#### [SELECTED PASSAGE]
——————————

Three years ago, David Alward made catastrophic drug coverage one of the linchpins of his election campaign. The other was capping the Harmonized Sales Tax at 13 per cent. Thus began, perhaps, the premier’s complicated relationship with what economists term “inputs and outputs.”
Specifically, one actually needs to raise revenue before one increases spending or one tends to go broke pretty darn quickly.
Most householders in New Brunswick get this simple arithmetic. A $500-million annual deficit and a $11-billion long-term debt against the province’s accounts suggest that our elected lawmakers are not as perspicacious as the people they represent.
Still, every so often, a case can be made for a spending program in the absence of a new and ready source of revenue to cover its costs – especially when the administration of such a program will likely prevent the state’s extensive financial hemorrhaging in the future.
Indeed, such a case can be made for the Tory government’s comprehensive drug plan, announced last week, and its specific codicils for catastrophic prescription coverage. Apart from opposition Liberals in the legislature, most interested groups in the province seem sanguine about what they observe in the fine print, which splits the cost of the $50-million (per annum) plan almost evenly between consumers and the Province.
“We’re pleased to see this happening – it’s a moment in history for New Brunswick health care,” Anne McTiernan, CEO of the Canadian Cancer Society in New Brunswick, told the Telegraph-Journal last week. “It will make a huge difference on a go-forward basis for New Brunswickers. It will address both the financial barriers for people accessing important drugs.”
Added Barbara MacKinnon, president and CEO of the New Brunswick Lung Association, for the same piece: “This is an excellent plan. Although it is going to cost, it is really going to keep people out of the hospital. . .If you can get the right diagnosis, the right prescription drug plan, then you are not going to have a stroke.”
In fact, this plan is not likely to financially hobble anyone – not the province which is, arguably, already on skid row, or individuals whose premiums have been scaled to their incomes.
According to the Department of Health, “For individuals earning a gross income of $26,360 or less and families earning a gross income of $49,389 or less, the premium will be approximately $67 per month per adult ($800 per year). For individuals earning a gross income between $26,361 and $50,000 and families earning a gross income of between $49,390 and $75,000, the premium will be approximately $117 per month per adult ($1,400 per year). For individuals earning a gross income between $50,001 and $75,000 and families earning a gross income of between $75,001 and $100,000, the premium will be $133 per month per adult ($1,600 per year). For individuals earning a gross income of more than $75,001 and families earning a gross income of more than $100,001, the premium will be $167 per month per adult ($2,000 per year).”
Meanwhile, “Children 18 and younger will not pay premiums but a parent will have to be enrolled in the plan. All plan members will be required to pay a 30-per-cent co-pay at the pharmacy up to $30 per prescription.”
There’s even a bone or two tossed to the approximately 80 per cent of New Brusnwickers who hold private drug coverage, to wit: “From May 1, 2014, to March 31, 2015, some New Brunswickers who have private drug plans but still incur high drug costs or need access to a drug covered under the new plan but not through their private plan may join the New Brunswick Drug Plan.”
After that, the province mandates that all private group drug plans “must be at least as comprehensive as the New Brunswick Drug Plan.” That means they must provide comparable coverage in terms of prescriptions and costs.
It has taken three years to craft a program that make sense. But, as Health Minister Ted Flemming points out, if it’s the right plan, it’s worth the wait.

——————————

#### [EXERCISE TASKS]
a - From the piece on New Brunswick's drug plan above, list each premium level per adult, giving the monthly amount and the yearly amount.
b - Using the piece on New Brunswick's drug plan above, decide whether each statement agrees with it. Answer yes or no, and quote the deciding words.
(i) The yearly cost of the plan is shared almost equally by consumers and the Province.
(ii) Children 18 and younger pay premiums at a reduced rate.
(iii) Private group drug plans may offer less coverage than the provincial plan.

#### [INFORMATION]
——————————

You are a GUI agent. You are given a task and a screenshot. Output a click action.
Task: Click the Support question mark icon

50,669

——————————

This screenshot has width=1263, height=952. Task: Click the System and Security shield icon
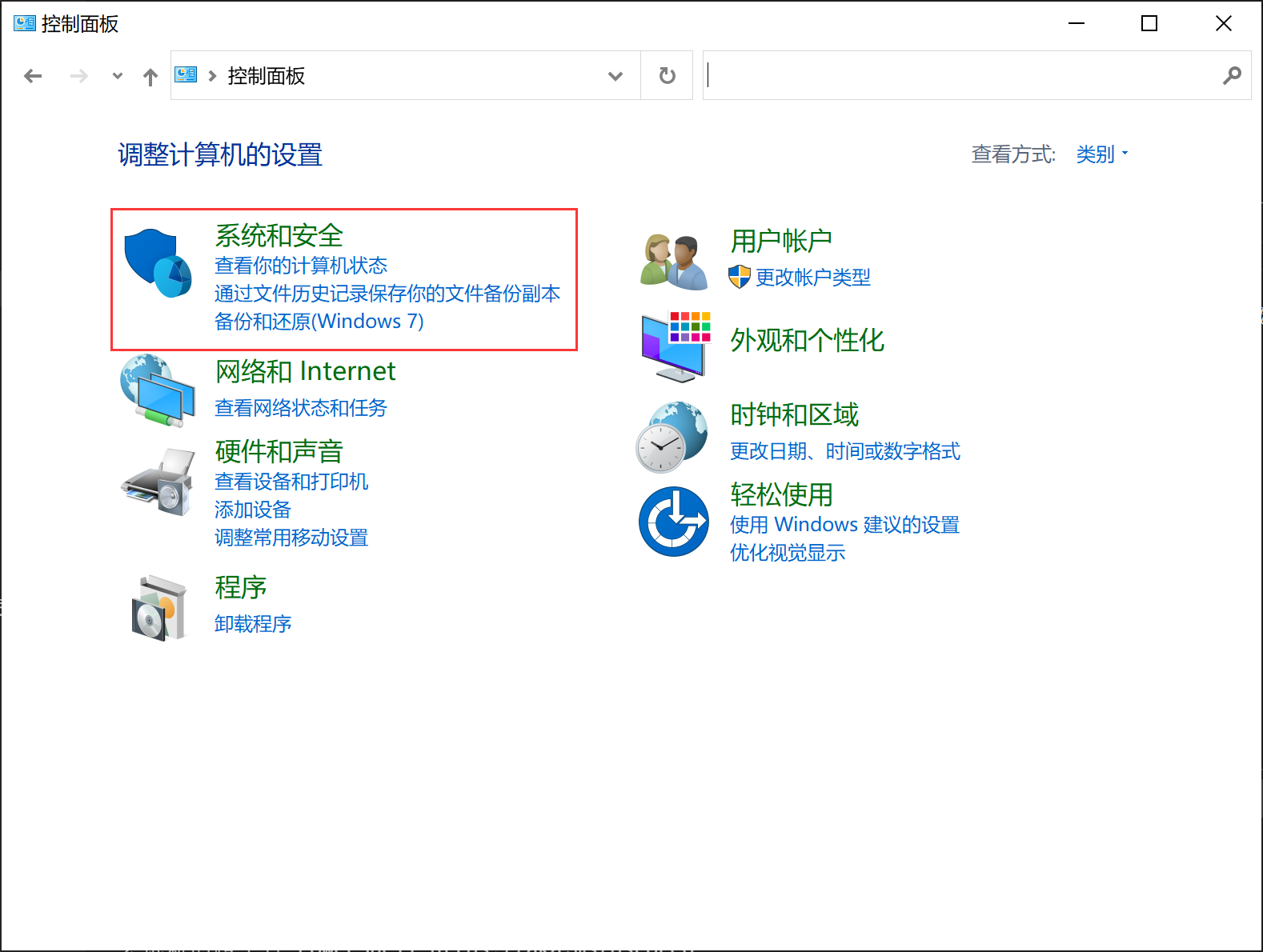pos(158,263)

——————————

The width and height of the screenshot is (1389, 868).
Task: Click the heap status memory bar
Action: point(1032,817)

——————————

#### [ANSWERS TO EACH TASK]
a -
- Approximately $67 per month ($800 per year)
- Approximately $117 per month ($1,400 per year)
- $133 per month ($1,600 per year)
- $167 per month ($2,000 per year)

b -
(i) Yes: "splits the cost of the $50-million (per annum) plan almost evenly between consumers and the Province"
(ii) No: "Children 18 and younger will not pay premiums but a parent will have to be enrolled in the plan."
(iii) No: "must be at least as comprehensive as the New Brunswick Drug Plan."